Energy & Environment

PG&E fails to get governor’s approval on restructuring proposal

California Gov. Gavin Newsom (D) rejected Pacific Gas and Electric’s (PG&E) proposed restructuring plan as it seeks to navigate a historic bankruptcy.

Newsom wrote in a letter to PG&E Chief Executive Officer Bill Johnson that the utility behemoth’s restructuring plan fell “woefully short” of California’s requirements. He said that any reorganization of the company would need a better financing plan, a completely new board and the option for Sacramento to take the reins should it fail safety metrics.

“The resolution of this bankruptcy must yield a radically restructured and transformed utility that is responsible and accountable,” he wrote, adding that the proposal does not position the company to “provide safe, reliable and affordable service.”

Newsom’s support is vital to PG&E’s future – earlier this year the firm declared bankruptcy after being saddled with tens of millions of dollars in liabilities after settling claims for its role in starting several deadly wildfires. PG&E hammered out a restructuring plan, but still needs Newsom to approve it.

The governor wrote that PG&E’s bankruptcy marks “more than two decades of mismanagement, misconduct, and failed efforts to improve its safety culture.”

“It is against this backdrop that compliance with” state law must be measured, he added.

According to a state law that created a $21 billion insurance pool to help firms deal with liabilities from future wildfires, PG&E needs to exit Chapter 11 by June 30 to access any of the funds.

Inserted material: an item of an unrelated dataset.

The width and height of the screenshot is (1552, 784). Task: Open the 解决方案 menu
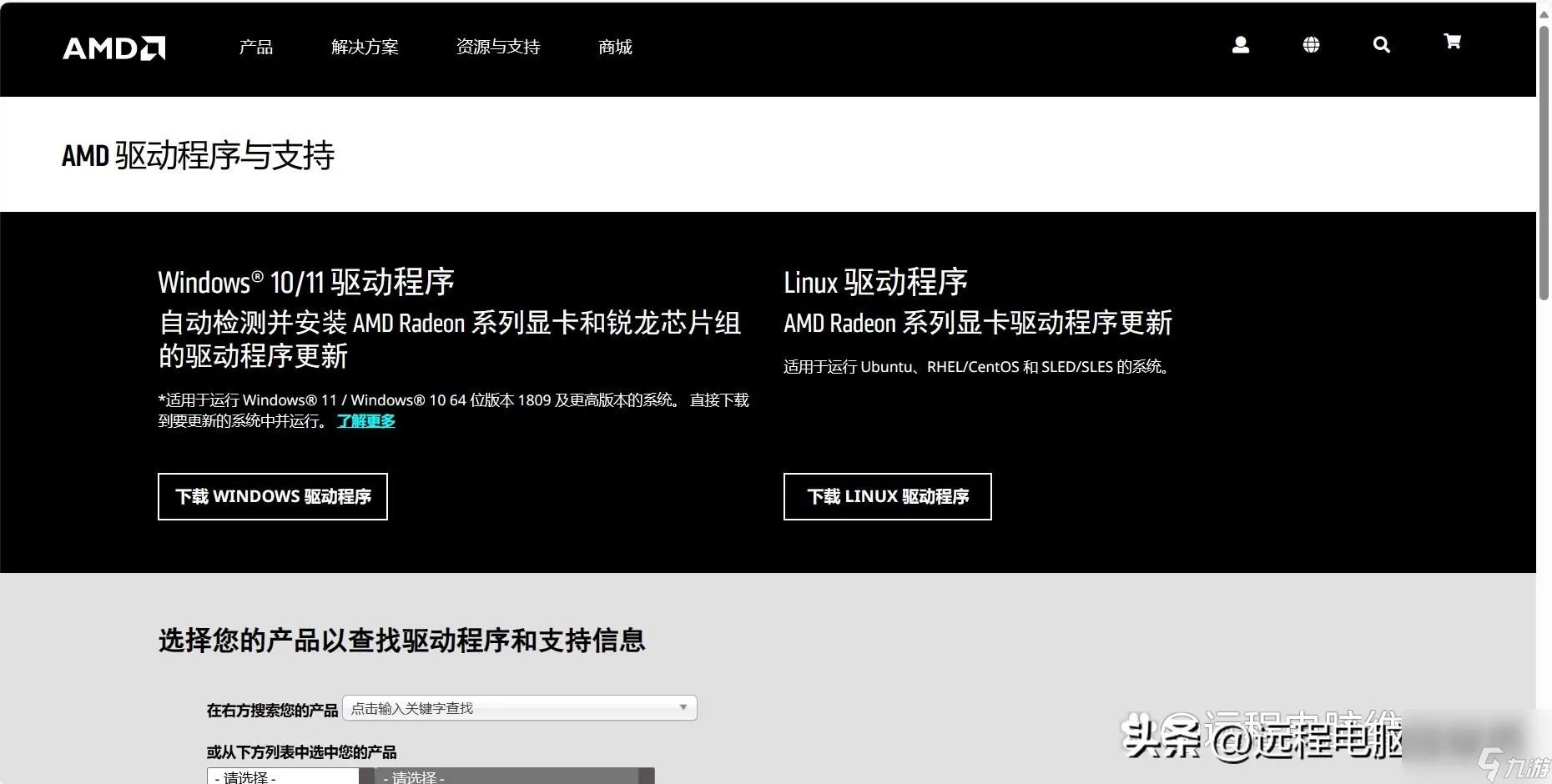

PG&E maintained to The San Francisco Chronicle that its plan “is the best course forward for all stakeholders. We’ve welcomed feedback from all stakeholders … and will continue to work diligently in the coming days to resolve any issues that may arise.”

Newsom previously warned the company that the state of California could take it over if it does not pull itself out of bankruptcy by mid-2020.